▸ **What is required**: Could you reproduce the entries from the very beginning through the line containing "I want to click on chart, so", inclusive, changing "Describe" to "Identify" and leaving everything else as it is?

### Given data ###

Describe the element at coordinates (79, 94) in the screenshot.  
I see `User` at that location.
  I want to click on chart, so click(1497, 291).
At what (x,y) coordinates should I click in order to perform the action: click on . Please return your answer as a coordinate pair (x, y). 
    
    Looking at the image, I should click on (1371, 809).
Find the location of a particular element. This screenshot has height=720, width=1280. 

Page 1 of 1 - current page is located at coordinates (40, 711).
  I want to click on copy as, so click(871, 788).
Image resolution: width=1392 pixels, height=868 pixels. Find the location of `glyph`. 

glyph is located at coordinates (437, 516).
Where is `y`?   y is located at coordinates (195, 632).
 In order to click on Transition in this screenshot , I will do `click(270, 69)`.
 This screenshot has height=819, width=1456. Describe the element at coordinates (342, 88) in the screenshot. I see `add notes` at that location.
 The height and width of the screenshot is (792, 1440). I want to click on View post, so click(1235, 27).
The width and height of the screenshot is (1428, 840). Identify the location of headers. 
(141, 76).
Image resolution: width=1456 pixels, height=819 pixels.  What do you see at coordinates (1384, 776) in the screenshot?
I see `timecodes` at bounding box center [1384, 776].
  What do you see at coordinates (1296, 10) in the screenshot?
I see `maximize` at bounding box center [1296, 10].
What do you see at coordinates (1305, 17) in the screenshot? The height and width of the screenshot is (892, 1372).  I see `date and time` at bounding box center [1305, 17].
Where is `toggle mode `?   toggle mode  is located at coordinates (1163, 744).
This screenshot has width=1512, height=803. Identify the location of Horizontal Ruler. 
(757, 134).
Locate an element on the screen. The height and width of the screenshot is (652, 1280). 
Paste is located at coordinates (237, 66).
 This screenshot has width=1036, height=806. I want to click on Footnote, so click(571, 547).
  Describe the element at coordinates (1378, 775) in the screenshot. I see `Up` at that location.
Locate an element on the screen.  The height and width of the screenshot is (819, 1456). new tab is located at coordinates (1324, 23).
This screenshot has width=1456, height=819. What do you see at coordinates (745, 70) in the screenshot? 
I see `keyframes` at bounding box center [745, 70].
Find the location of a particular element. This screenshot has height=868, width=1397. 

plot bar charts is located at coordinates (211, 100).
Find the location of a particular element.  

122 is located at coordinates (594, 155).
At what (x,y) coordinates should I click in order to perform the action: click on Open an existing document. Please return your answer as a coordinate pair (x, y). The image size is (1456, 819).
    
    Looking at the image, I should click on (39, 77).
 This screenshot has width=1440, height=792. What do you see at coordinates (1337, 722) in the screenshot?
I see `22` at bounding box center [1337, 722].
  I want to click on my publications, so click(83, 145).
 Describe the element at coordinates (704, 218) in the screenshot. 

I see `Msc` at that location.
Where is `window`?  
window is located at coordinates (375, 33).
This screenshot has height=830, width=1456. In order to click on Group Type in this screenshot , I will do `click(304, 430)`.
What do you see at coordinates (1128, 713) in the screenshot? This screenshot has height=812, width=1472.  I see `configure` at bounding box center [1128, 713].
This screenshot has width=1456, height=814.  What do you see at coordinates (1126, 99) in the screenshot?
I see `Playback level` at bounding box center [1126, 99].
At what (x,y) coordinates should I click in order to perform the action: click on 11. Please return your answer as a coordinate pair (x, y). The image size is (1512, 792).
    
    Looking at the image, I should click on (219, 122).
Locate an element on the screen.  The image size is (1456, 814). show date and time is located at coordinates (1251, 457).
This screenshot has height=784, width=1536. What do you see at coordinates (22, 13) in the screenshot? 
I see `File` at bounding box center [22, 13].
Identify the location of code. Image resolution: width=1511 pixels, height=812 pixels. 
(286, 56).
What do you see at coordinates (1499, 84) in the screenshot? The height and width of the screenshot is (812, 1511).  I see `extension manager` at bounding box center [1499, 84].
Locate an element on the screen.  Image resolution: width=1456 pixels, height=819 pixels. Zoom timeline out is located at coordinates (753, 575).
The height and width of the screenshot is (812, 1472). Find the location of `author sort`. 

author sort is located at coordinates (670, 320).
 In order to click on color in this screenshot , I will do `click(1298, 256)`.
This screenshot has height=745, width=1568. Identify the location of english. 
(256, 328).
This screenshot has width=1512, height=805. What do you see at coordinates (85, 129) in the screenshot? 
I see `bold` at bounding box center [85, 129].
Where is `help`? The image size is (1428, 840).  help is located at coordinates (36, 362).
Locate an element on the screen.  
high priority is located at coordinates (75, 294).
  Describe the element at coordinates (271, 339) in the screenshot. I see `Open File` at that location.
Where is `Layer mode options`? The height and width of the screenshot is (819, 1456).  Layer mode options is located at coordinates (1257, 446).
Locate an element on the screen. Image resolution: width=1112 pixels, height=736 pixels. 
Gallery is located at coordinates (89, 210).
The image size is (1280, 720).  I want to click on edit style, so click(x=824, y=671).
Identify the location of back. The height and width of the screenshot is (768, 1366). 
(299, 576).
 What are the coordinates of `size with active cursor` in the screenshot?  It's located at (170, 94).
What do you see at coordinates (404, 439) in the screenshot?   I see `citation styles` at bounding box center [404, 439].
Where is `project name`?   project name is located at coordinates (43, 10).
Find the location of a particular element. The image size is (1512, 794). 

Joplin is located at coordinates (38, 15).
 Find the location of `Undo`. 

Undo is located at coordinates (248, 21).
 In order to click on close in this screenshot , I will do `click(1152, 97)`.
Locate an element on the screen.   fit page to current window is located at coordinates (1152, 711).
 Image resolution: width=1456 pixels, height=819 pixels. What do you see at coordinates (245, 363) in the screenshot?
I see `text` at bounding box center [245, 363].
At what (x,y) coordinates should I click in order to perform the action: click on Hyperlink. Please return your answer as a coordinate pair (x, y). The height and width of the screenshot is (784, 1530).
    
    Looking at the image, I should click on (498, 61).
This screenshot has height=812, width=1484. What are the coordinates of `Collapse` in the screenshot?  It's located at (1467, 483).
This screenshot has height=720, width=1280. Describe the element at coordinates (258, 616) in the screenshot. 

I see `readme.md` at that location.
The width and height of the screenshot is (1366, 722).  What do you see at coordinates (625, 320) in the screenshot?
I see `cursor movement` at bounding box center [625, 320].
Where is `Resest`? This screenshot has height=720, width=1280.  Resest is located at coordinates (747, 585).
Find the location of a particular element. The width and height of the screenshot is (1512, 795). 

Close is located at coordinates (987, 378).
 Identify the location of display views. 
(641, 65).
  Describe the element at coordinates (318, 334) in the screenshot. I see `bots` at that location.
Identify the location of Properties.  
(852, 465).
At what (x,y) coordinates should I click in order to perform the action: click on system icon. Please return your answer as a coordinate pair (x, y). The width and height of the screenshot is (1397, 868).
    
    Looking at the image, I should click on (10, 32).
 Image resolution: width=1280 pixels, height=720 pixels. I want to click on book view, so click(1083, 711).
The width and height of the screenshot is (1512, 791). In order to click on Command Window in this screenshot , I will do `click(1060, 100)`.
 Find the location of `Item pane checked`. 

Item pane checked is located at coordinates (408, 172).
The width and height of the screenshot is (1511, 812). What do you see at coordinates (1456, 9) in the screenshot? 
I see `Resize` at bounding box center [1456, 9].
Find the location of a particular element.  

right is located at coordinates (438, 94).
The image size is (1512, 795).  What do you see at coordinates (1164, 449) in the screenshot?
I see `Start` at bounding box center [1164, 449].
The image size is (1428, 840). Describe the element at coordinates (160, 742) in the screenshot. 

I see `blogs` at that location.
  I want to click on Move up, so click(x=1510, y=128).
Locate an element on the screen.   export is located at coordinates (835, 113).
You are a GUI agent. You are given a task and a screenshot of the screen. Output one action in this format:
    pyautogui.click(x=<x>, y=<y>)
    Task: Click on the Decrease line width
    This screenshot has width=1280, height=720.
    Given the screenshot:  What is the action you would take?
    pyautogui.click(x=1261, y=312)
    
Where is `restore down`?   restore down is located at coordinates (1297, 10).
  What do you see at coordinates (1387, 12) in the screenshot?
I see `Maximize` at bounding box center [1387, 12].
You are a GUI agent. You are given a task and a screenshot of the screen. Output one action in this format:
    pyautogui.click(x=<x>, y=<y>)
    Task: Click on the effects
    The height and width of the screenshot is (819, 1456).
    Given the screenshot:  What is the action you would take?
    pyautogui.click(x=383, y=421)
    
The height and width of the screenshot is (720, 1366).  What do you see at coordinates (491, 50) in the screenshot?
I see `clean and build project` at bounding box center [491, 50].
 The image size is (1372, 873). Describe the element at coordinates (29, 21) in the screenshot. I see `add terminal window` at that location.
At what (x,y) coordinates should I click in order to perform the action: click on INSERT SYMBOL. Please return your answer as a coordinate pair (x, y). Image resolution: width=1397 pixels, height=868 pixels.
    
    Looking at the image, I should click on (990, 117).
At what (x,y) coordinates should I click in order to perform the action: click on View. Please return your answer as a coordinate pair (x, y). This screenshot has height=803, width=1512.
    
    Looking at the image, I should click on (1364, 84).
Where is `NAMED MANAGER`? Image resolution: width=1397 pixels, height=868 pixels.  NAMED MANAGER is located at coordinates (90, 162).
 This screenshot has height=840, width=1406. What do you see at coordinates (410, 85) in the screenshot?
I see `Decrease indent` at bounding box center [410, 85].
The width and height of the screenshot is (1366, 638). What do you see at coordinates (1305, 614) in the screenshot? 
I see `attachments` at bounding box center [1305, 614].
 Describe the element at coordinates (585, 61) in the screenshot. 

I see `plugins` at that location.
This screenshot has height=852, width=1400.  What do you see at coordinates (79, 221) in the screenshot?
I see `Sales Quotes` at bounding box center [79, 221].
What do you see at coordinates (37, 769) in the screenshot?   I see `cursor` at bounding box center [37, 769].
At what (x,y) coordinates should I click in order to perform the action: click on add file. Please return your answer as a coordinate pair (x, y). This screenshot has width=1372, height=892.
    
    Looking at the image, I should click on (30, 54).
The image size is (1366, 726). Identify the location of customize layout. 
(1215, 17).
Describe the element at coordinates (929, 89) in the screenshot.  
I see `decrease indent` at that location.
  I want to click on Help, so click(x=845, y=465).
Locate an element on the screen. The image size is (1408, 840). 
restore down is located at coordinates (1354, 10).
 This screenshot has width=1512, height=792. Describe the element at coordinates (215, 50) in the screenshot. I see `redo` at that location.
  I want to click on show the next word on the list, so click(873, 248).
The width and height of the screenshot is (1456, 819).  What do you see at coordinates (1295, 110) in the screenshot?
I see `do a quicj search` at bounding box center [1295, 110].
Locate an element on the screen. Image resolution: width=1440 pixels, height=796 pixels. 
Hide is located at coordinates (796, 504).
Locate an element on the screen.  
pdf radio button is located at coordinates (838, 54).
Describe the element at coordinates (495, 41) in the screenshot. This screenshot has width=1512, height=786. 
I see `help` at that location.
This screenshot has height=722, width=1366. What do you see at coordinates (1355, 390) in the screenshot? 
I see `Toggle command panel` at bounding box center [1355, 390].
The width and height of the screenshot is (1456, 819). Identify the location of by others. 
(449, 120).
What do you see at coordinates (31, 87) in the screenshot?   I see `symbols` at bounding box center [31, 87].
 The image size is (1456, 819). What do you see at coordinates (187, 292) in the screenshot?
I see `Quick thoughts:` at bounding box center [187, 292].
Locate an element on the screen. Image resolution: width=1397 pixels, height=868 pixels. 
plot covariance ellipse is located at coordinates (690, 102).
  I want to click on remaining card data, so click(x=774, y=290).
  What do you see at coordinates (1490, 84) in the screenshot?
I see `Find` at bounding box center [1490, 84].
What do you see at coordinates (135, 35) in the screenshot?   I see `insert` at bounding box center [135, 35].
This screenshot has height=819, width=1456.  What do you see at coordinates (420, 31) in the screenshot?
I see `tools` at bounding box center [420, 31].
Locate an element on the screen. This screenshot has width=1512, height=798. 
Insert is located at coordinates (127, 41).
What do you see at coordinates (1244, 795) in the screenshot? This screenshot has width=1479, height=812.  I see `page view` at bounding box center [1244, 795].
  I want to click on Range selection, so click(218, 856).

###

▸ **Task response**:
Identify the element at coordinates (79, 94) in the screenshot.  
I see `User` at that location.
  I want to click on chart, so click(1497, 291).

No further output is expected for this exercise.